Uzun bir bölümle daha geldim :)

+18 olan bölümü belirttim güzellerim orayı atlayın. Sizi seviyor ablanız:)

Öncelikle gecikme için özür diliyorum sizden. Kusuruma bakmayın lütfen. Düzenleme bittiği gibi attım ❤️❣️💟

Çok bekletmeden yıldıza basıp okumaya başlıyorsunuz:)

Umut ile keyifli okumalar :)

....................................................

'Bu gece seni o evde yatağımda misafir etmek istiyorum' diye fısıldadım. Bakışları bana kitliyken benim bakışlarımda ona kitliydi. İşte şimdi artık tamamlanmış hissediyordum. Mutluluğu iliklerime kadar hissederken dilimde ki şükrümden geriye sadece mutluluk kalıyordu................................

.............................................................

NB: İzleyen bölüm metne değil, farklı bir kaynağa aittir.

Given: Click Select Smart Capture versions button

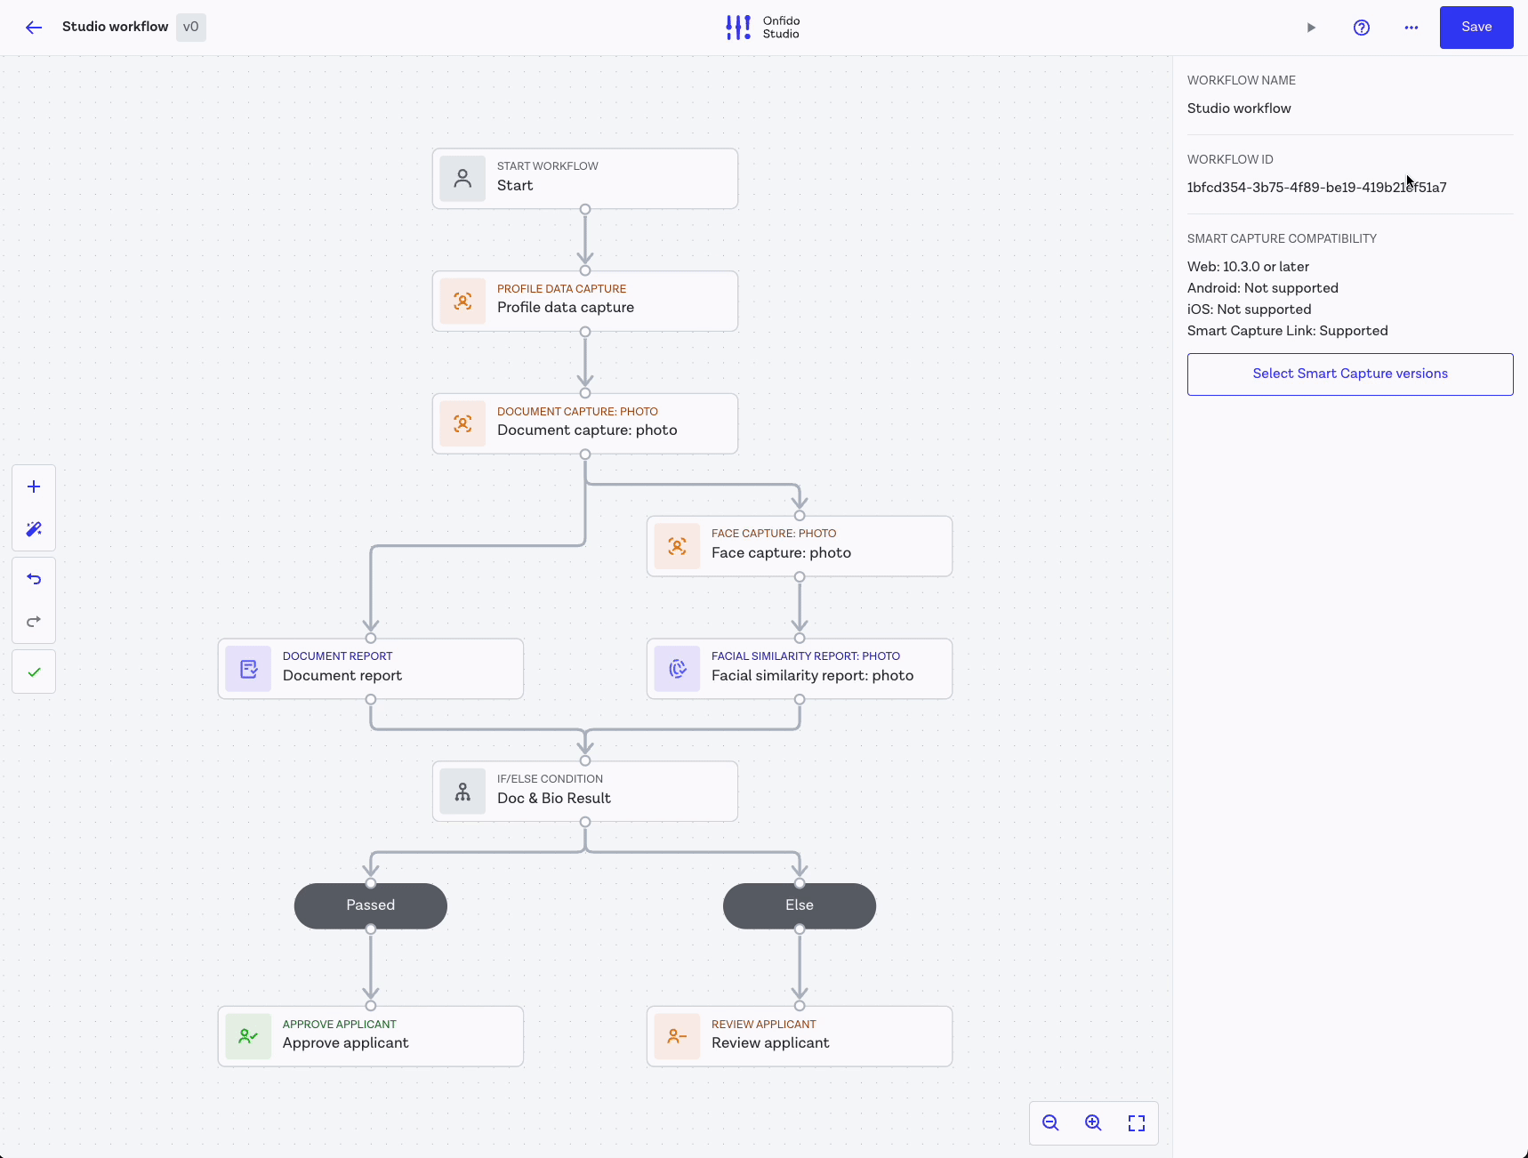Looking at the screenshot, I should 1349,374.
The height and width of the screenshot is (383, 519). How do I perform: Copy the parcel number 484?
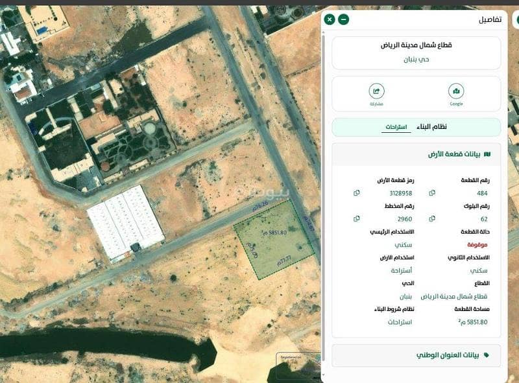pyautogui.click(x=432, y=193)
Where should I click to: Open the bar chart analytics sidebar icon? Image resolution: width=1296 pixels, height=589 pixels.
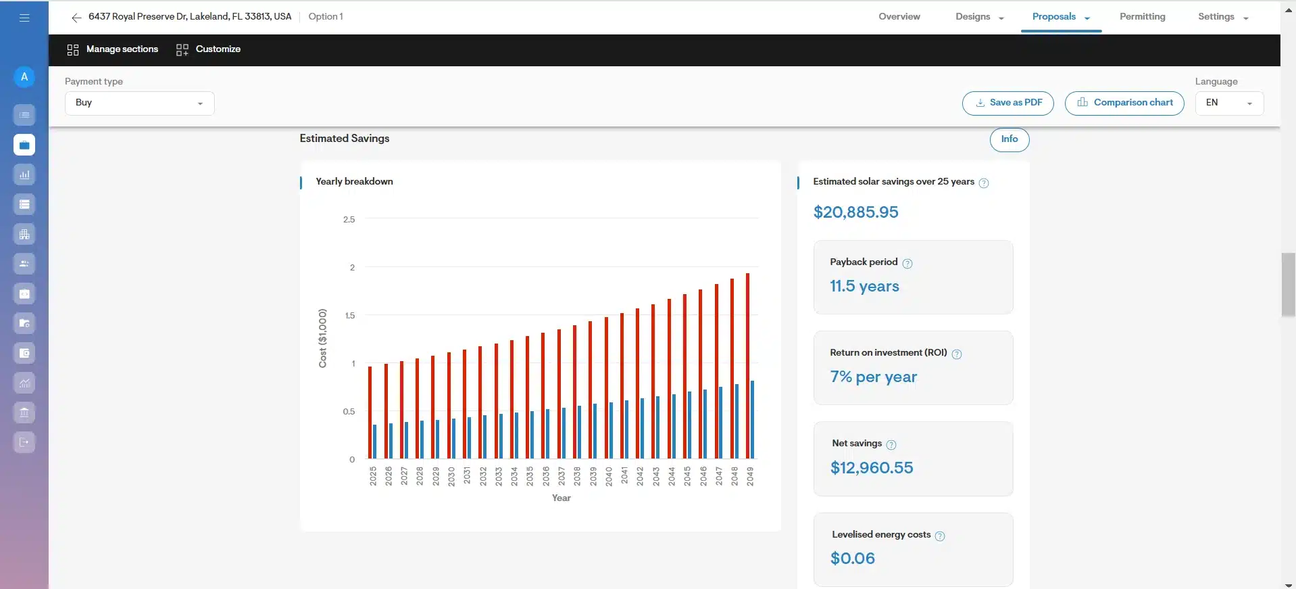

Takılan yüzüklerimize bakarken tatlı servisi yapılmış, hafif sohbet eşliğinde konuşuluyordu. Şuan tek odak noktam parmağıma takılan alyansımdı. O kadar mutluydum ki. Çocuklar evin içinde bağırıp koşarken, yanımda sevdiğim önümde kızım oynuyordu. Koluma temas eden tenle bakışlarımı kaldırdım. Sevgilim sıcak nefesini üflediği bedenimle

'Eskiteceksin' diye söyledi. Söylediği şeyden tek kelime anlamazken 'Yüzük diyorum' demesiyle

'Ha. Evet. Ne dedin' diye fısıldadım

'İyi misin sevgilim' diye ciddiyetle sormasıyla

'Çok heyecanlıyım hala inanamıyorum' diye itiraf ettim. Tebessümle kıvrılan dudaklarını saklamadan

'Her şey gerçek' diye fısıldadı. Tenimi yakan nefesi bedenime çarparken, gerçekliğini sorgulamayı bırakıp ona odaklandım. Bir çift acı kahve bir insanın ömrüne nasıl böyle nakış nakış işlerdi. Yüreğimin sahibi olmuştu. Ömrüm boyunca hayal edemediğim şeyleri bana yaşatmıştı. Hala da yaşatmaya devam ediyordu. Aşkımızı gözlerimizle anlatmaya devam ederken

'Siz ne düşünüyorsunuz' diye bir soru doğrultuldu bize. O sıra birbirimize odaklanan bakışlarımızdan dolayı soruyu kaçırdığımız için boş boş bakarken

'Canım düğün tarihine karar verdiniz mi diye sordular' diye uyaran Aysun ablaydı. Ben sessiz kalmayı tercih ederken Murat

'İzniniz olursa Pazar günü nikah yapmak istiyoruz' hangi pazardan bahsettiğini bilmediğim için sessizlikle ona katılmıştım. Ertelemenin anlamı zaten yoktu. Daha fazla güzel yarınlara geç kalmak istemiyordum. Ondan dolayı her tarih bana uygundu.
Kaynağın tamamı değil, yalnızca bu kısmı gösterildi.